### Data records
++++++++++++++++++++
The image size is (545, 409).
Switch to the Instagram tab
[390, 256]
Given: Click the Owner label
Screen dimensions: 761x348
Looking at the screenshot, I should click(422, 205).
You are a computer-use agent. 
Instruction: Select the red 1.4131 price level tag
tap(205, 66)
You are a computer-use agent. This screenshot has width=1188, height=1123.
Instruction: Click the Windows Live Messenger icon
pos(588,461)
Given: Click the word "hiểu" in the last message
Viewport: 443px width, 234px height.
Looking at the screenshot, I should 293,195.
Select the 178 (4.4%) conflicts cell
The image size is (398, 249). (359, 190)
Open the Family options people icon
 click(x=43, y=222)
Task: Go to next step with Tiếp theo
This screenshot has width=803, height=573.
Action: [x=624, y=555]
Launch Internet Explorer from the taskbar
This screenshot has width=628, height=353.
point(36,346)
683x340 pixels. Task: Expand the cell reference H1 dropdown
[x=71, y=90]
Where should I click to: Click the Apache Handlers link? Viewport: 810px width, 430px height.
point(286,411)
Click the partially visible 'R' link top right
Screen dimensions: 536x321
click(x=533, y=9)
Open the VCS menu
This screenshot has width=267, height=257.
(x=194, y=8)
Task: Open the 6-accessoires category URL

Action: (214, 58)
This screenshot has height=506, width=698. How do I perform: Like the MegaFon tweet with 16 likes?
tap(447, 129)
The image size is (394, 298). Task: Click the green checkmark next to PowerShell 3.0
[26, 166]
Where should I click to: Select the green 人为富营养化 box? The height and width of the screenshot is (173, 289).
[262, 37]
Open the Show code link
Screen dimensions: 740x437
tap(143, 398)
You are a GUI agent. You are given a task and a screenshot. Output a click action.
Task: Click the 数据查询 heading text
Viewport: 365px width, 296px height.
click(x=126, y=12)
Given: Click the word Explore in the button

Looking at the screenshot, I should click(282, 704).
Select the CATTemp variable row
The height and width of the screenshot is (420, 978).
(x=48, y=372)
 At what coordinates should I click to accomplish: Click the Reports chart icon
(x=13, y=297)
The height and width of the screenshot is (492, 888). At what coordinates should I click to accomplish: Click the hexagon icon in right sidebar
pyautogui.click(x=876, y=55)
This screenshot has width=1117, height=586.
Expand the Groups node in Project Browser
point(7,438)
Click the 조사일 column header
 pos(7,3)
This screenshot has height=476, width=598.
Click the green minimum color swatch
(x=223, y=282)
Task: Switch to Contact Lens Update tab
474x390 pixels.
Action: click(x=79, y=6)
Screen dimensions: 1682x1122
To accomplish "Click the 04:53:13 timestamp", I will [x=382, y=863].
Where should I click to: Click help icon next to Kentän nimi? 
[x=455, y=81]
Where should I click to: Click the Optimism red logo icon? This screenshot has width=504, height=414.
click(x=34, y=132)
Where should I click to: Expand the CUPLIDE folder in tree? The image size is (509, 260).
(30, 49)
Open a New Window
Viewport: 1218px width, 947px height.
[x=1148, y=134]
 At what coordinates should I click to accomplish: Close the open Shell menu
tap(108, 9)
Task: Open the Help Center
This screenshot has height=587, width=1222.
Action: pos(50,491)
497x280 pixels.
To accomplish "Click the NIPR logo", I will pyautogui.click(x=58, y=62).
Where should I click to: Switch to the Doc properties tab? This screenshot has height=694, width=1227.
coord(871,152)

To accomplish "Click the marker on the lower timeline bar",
++++++++++++++++++++
### Task
Copy exactly the line that contains "Open a New Window" and every line after it, up to and including the last line of the records.

### Response for this exercise
Open a New Window
Viewport: 1218px width, 947px height.
[x=1148, y=134]
 At what coordinates should I click to accomplish: Close the open Shell menu
tap(108, 9)
Task: Open the Help Center
This screenshot has height=587, width=1222.
Action: pos(50,491)
497x280 pixels.
To accomplish "Click the NIPR logo", I will pyautogui.click(x=58, y=62).
Where should I click to: Switch to the Doc properties tab? This screenshot has height=694, width=1227.
coord(871,152)

To accomplish "Click the marker on the lower timeline bar",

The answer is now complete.